Churches are exempt because the framers of the Constitution were concerned about endorsement of ANY religion by the federal government. There were state-endorsed religions (not federal, state) for about a hundred years in the US after the Constitution was ratified.
But since you seem concerned about whether society benefits, here's one, which the churches manage to accomplish between passing the collection plate and social events.
http://www.aypf.org/publications/DoesReligiousParticipation.pdf
"For the full sample of adolescents, most forms of religious participation make a modest contribution to the likelihood of on-time graduation, although there are some exceptions. Adolescents who participated in some religious activity at some point were 6.6% more likely to graduate on time than were adolescents who never participated in any religious activities. Consistency (participating in at least one religious activity each year) provides
a boost of 47.1% over youth who never participated. The biggest gains are associated with attending religious classes outside of school in 8th grade (30.9% increase), participating in a religious organization at school in 8th grade (23.9% increase), and engaging in some religious activity in 10th grade (19.7% increase).
…The biggest impact comes in 10th grade, when religious participation
is associated with a 60.0% greater likelihood of on-time graduation, compared to adolescents who did not participate in 10th grade."
Now, this doesn't make as big a difference as actually being good at school, participating in sports , or belonging to extra-curricular clubs. My tax dollars pay for sports activities and extra-curricular clubs, and of course pay for teachers to foster that academic talent.
Can this claim be substantiated? At most churches, the "services" provided are sermons to members, prayer meetings for members, sometimes social events for members, and then asking for donations from members.
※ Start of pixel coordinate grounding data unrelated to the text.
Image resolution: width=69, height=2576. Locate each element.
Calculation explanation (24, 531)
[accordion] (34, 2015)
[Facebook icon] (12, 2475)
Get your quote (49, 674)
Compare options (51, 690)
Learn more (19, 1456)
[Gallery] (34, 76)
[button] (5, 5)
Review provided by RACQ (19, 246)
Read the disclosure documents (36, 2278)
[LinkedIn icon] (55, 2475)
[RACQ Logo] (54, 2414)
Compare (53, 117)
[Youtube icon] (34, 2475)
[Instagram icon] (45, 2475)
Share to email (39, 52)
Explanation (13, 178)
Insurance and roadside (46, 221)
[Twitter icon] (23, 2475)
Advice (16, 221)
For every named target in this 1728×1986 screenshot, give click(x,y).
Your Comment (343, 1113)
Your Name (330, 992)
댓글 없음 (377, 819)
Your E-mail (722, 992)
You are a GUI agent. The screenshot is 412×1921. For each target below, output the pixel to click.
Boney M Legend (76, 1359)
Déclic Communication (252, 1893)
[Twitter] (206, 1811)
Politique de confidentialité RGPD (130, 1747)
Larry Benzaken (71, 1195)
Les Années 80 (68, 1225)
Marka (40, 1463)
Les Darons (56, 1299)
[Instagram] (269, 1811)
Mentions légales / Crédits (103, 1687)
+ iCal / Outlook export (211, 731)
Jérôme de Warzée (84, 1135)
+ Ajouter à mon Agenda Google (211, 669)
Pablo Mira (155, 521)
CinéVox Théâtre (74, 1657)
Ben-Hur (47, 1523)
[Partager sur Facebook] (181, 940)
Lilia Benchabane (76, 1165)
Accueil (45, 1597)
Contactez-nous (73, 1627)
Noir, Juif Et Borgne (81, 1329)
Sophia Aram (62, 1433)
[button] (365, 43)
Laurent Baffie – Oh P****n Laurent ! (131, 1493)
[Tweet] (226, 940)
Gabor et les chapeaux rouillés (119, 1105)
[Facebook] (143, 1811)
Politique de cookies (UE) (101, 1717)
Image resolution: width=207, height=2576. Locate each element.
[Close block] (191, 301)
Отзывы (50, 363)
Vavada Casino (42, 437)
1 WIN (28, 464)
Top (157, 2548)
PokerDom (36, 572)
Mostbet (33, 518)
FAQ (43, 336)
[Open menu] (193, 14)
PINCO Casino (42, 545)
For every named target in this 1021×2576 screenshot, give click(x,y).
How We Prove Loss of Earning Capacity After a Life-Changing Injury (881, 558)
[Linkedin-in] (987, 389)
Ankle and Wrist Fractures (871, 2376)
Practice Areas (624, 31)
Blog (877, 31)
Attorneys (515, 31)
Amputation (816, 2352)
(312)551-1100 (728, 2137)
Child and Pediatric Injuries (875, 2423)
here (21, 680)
How is this different, in principle, from a movie theater? Movie theaters don't get tax exempt, but public goods organizations do because they (presumably) have some benefit to NON-members, that is, society at large. Each individual church must be required to prove its value as a tax-exempt institution, not given a de facto exemption only to be lost for grievous misconduct. The implicit assumption is that all churches are good for society, where all secular institutions must justify their public value on the implicit assumption that they do not perform similar goods. In what way this does not unfairly prioritize religious affiliation over religious non-affiliation is completely lost on me.